EUR/JPY Trades Slightly Below 118.85

EUR/JPY had been trading in a consolidative manner, between 118.85 and 119.20, since February 13th. Today, the rate dipped slightly below 118.85, but rebounded to oscillate around that zone. Overall, EUR/JPY is trading below the downside resistance line drawn from the high of January 17th, as well as below the prior medium-term upside one taken from the low of September 3rd. So, having all these technical signs in mind, we would consider the short-term picture to be negative.

If the bears manage to distance themselves from the 118.85 hurdle, we could see them diving towards the 118.45 area, defined as a support by the inside swing peak of September 27th. If they are not willing to throw their swords away and push below that level as well, the slide may get extended towards the 118.10 territory, marked by the inside swing high of October 9th.

Taking a look at our short-term oscillators, we see that the RSI turned down and touched its toe back below the 30 line, while the MACD, although above its trigger line, shows signs of topping within its negative territory. Both indicators suggest that the rate may start picking strong downside speed again, which enhances our view for some further near-term declines.
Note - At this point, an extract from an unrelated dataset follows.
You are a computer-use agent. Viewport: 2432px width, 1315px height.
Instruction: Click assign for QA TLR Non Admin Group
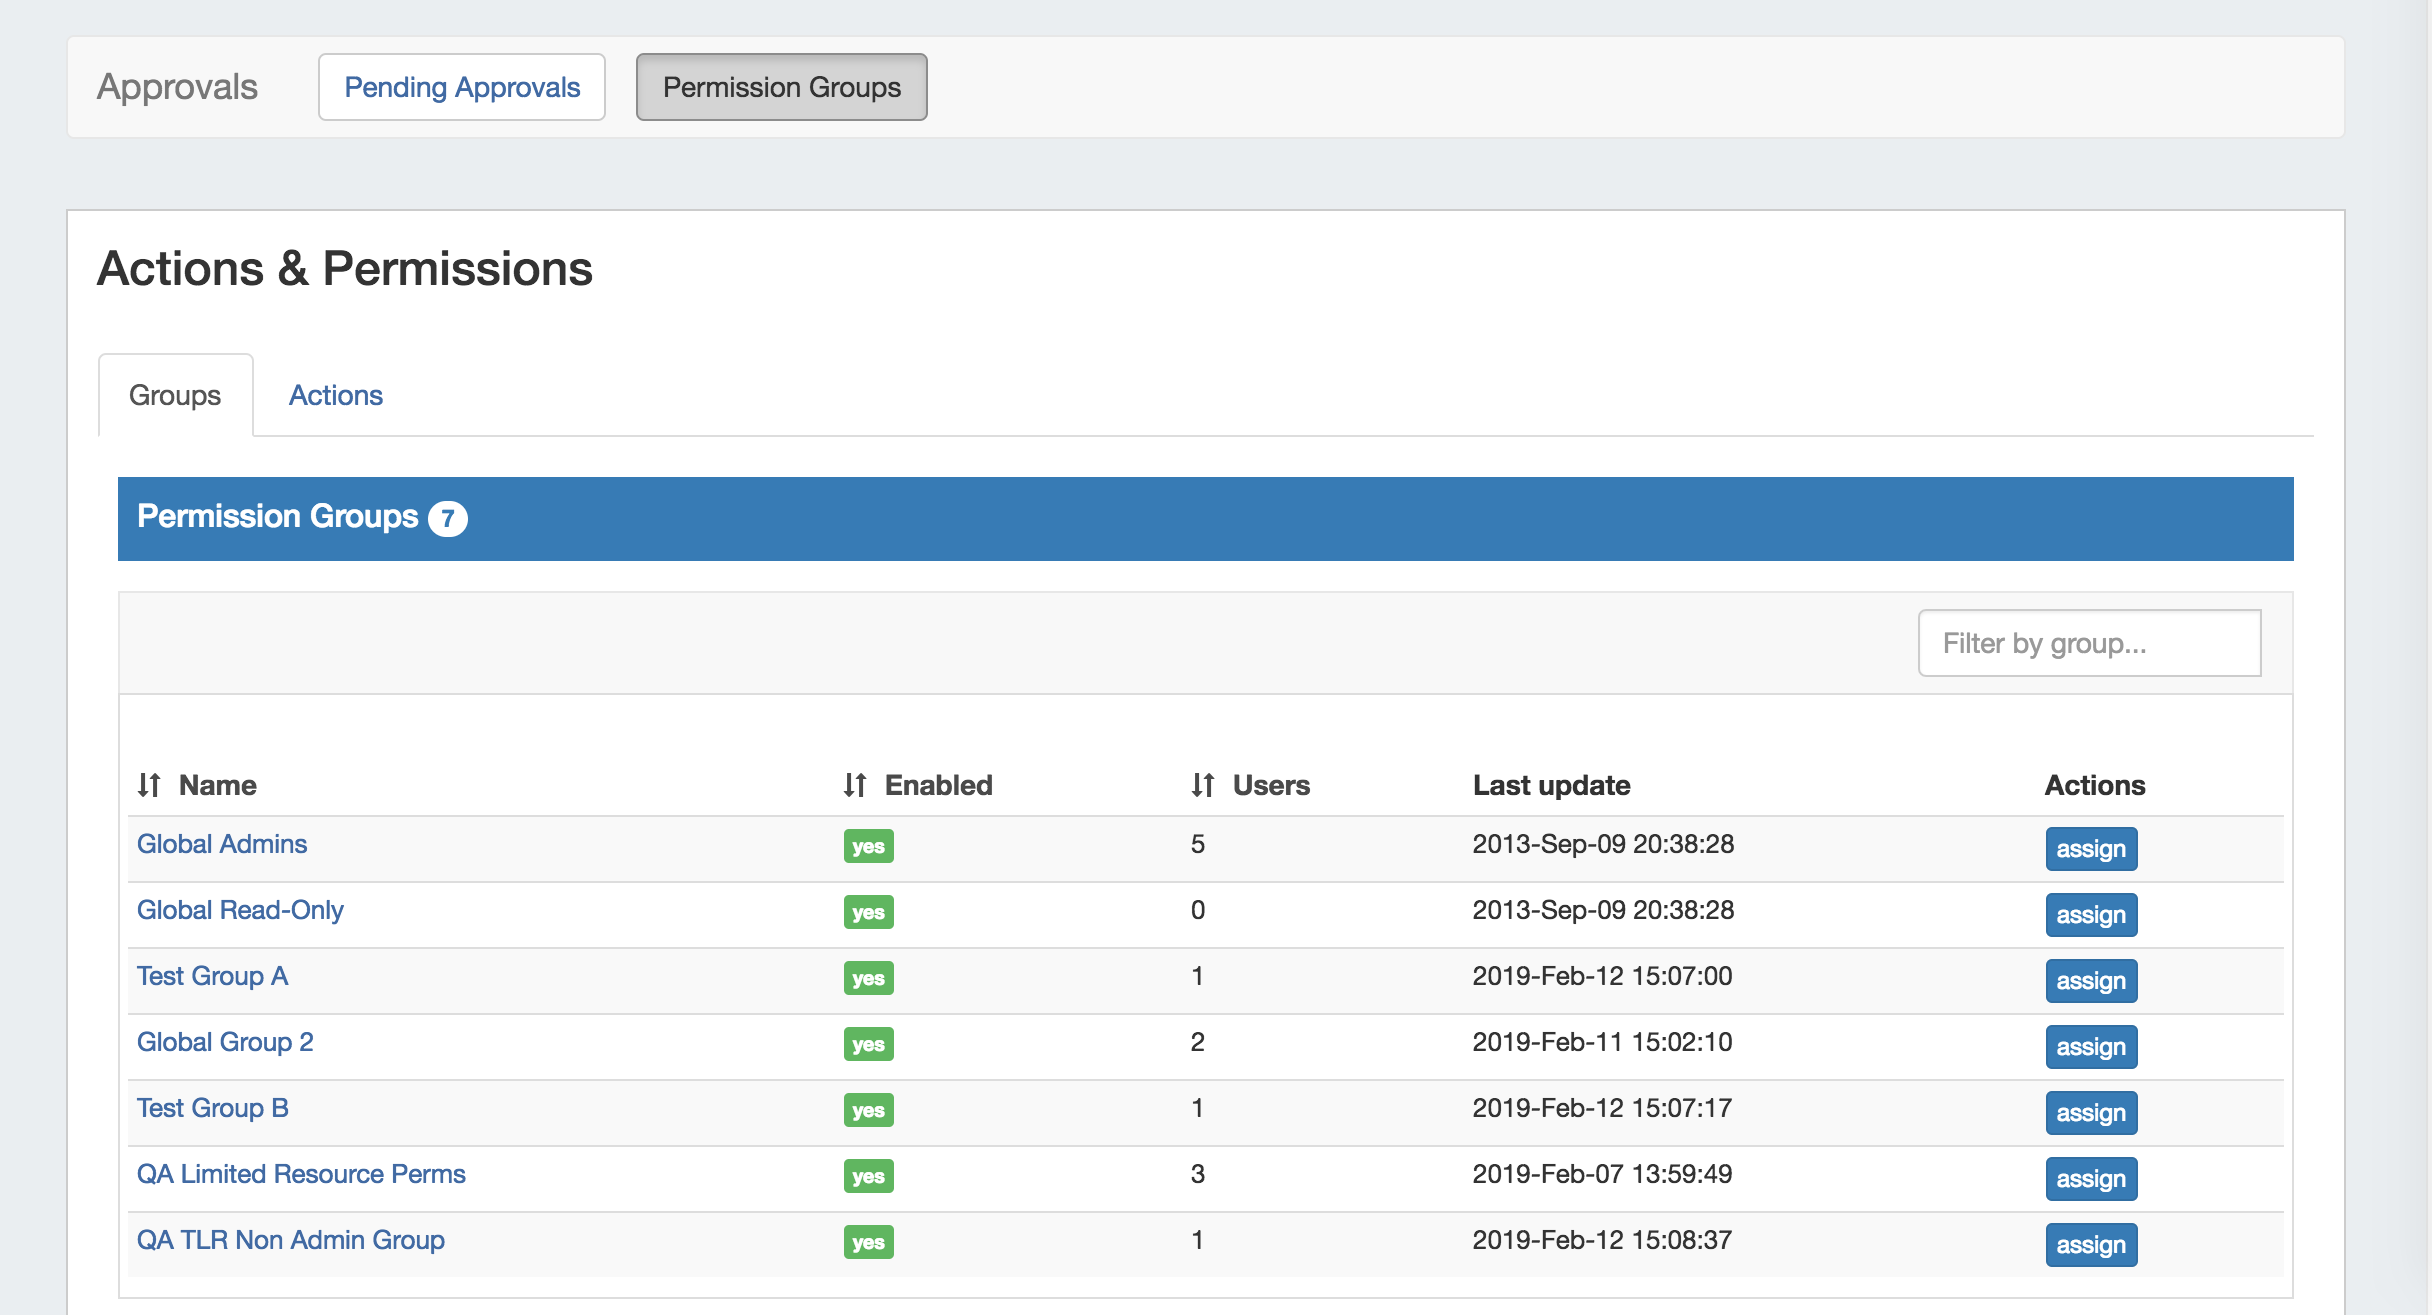pyautogui.click(x=2090, y=1245)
On the upside, we would like to see a strong recovery above the downside line drawn from the high of January 17th before we start examining whether the bulls have gained the upper hand. Such a break may see scope for extensions towards the high of February 10th, at around 120.35. The bulls may decide to take a break after hitting that zone, and thereby allow a setback. Nonetheless, as long as such a potential setback stays limited above the pre-mentioned downside line, we would expect the bulls to charge again and push above the 120.35 zone, perhaps targeting the 120.65 obstacle, marked by the peak of February 5th.